■ **Text segment**:
—————
Sadiq Khan MP questioning Ms Lesley Strathie, Chief Executive and Mr Matthew Nicholas, Acting Director, External Relations and Communications, Jobcentre Plus and Mr Adam Sharples, Director General, Work, Welfare and Equality Group, Department for Work and Pensions.
 
Q37 Mr Khan: I understand that in 1979 700,000 people were receiving incapacity benefit. I also understand that by 1997, it had increased to 2.5 million. I also understand that in the last nine years there has been a plateau, so the curve is not as steep as it was and it has been stabilised. Bearing in mind that there is a definition of what it is to be disabled, how do you explain that there are 9.8 million people in the UK classified as disabled with 6.7 million of the working population disabled? It is the point made by Mr Mitchell but he referred to incapacity benefit.

Mr Nicholas: There are many recognised things which are classed as a disability, blindness being one, where many people are able to work. The crucial difference is that with the work assessment done for access now to incapacity benefit, the focus is on whether somebody's disability is such as to stop them working. There are very many people who have forms of physical impairment who are perfectly capable of working and do work, which is why there are many millions of people in Britain who have a disability but who are in work.

Q38 Mr Khan: If I were to ask you to compare and contrast 2006 and 50 years ago, you would probably say statistics were not available then. How do we compare with other countries, with comparisons internationally, vis-à-vis numbers of people who are disabled?

Ms Strathie: If we look at the OECD countries and look at the employment rate for people with disabilities, we are average.

Q39 Mr Khan: And incapacity benefit?

Ms Strathie: We do not have like for like because not every country has an equivalent of incapacity benefit.

Q40 Mr Khan: How are their curves going, upwards, downwards, plateau?
—————
■ **Information given**:
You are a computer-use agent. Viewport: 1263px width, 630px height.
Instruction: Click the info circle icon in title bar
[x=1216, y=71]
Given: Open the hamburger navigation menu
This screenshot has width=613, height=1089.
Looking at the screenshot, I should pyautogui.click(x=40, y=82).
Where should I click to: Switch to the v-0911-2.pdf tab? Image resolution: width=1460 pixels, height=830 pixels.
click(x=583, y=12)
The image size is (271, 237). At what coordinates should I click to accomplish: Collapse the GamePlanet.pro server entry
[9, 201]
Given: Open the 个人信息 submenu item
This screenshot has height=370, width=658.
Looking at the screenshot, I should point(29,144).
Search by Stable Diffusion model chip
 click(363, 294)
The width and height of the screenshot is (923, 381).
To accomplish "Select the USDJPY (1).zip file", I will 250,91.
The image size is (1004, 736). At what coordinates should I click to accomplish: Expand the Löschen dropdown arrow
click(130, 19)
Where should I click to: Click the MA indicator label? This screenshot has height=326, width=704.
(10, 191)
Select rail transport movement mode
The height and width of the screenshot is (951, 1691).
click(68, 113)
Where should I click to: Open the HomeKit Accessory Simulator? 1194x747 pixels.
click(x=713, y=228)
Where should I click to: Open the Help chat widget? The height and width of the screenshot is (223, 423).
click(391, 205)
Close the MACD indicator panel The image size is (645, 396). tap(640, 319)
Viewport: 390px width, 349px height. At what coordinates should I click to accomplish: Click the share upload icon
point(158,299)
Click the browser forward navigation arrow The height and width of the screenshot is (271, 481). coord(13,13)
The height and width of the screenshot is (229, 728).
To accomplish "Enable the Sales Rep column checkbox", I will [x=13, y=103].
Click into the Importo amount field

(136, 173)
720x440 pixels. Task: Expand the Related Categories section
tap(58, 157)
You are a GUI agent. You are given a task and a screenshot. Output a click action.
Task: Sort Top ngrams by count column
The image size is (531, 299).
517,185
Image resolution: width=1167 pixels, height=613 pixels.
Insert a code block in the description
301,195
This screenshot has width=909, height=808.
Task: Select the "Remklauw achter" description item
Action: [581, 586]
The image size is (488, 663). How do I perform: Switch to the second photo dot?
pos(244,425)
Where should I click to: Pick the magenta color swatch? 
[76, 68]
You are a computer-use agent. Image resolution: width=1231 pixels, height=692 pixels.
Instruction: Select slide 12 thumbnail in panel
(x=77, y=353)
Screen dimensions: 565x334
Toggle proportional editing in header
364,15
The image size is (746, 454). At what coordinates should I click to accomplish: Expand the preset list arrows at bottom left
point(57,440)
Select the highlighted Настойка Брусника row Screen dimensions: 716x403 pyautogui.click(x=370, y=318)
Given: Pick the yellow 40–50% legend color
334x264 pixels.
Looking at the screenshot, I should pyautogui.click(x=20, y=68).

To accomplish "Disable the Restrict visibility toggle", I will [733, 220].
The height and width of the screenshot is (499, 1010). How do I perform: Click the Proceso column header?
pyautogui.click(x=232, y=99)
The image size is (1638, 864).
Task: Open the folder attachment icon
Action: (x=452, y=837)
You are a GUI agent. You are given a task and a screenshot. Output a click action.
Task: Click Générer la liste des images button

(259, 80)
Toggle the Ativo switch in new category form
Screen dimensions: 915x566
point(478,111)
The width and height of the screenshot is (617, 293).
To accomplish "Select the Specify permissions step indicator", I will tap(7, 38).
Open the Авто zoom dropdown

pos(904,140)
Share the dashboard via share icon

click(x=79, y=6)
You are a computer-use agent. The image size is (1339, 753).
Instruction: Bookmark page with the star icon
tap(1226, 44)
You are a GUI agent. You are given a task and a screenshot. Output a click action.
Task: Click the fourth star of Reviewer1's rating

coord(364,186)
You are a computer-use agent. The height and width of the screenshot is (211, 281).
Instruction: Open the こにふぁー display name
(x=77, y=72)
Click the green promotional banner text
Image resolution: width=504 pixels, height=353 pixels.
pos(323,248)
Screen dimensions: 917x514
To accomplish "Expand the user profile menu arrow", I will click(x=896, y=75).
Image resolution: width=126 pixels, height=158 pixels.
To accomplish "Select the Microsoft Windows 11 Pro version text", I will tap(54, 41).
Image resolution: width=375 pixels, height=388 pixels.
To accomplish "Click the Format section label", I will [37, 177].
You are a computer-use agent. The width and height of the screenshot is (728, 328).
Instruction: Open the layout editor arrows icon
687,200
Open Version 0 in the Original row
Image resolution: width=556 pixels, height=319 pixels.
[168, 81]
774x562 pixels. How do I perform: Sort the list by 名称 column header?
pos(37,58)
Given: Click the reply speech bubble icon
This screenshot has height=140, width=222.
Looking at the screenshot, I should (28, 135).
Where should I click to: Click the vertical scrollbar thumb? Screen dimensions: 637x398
—————
■ **What is needed**: Can you continue the hearing transcript on incapacity benefit from its final line? The data comes from a different source than the text.

■ **Response below**:
Ms Strathie: I do not think I can answer that.

Mr Sharples: There has been a tendency internationally for an increase in the number of people on the equivalent of our incapacity benefit. As Lesley says, we are about the OECD average in terms of the proportion of the working age population who are receiving incapacity benefit as compared with other countries with an equivalent benefit.

Q41 Mr Khan: The report tells us that £12 billion is spent on incapacity benefit and if you include the other benefits, including those not of working age, it comes to £20 billion. The report tells us that the amount of money spent on getting people into work and retaining work is £300 million. Is that sum adequate?

Mr Sharples: May I comment on the figures? It is not a complete picture of the money that is spent helping people into work because of course there are the mainstream services of Jobcentre Plus that are helping people.

Q42 Mr Khan: What is the total figure then?

Mr Sharples: There are the Pathways to Work programmes.

Q43 Mr Khan: What is the total figure then?

Mr Sharples: I could not give you an accurate total figure and it would partly depend on definitions. One would have to start slicing up Jobcentre Plus total spending and allocating it to particular client groups.

Q44 Mr Khan: How can we assess whether you are doing enough to get people back into work who are disabled if you cannot tell us how much money you have spent doing that?

Mr Sharples: What we can tell you is that of the money which is spent on the particular programmes, and this report covers five of those programmes, because it is looking primarily at the 2003-04 financial year it has not picked up on the rapid expansion of the Pathways to Work programme ---

Q45 Mr Khan: Mr Sharples, on the five programmes they looked at, they concluded that your ability to evaluate cost effectiveness is completely inadequate and frankly hopeless.

Mr Sharples: That is not true at all.

Q46 Mr Khan: Oh, you do not think it is true.

Mr Sharples: What the report shows in its last section is a pretty detailed analysis of the cost effectiveness.

Q47 Mr Khan: Page 43, paragraph 4.5 "The department also does not know if they are getting value for money for the products and services purchased under the Access to Work scheme". I will give you another one, page 35, "There are currently around 700 Disability Employment Advisers across the country ... Jobcentre Plus does not know exactly how many Advisers there are, and whilst there is a job description, there is no consistency in what their role actually entails". I could give you some more examples if you want.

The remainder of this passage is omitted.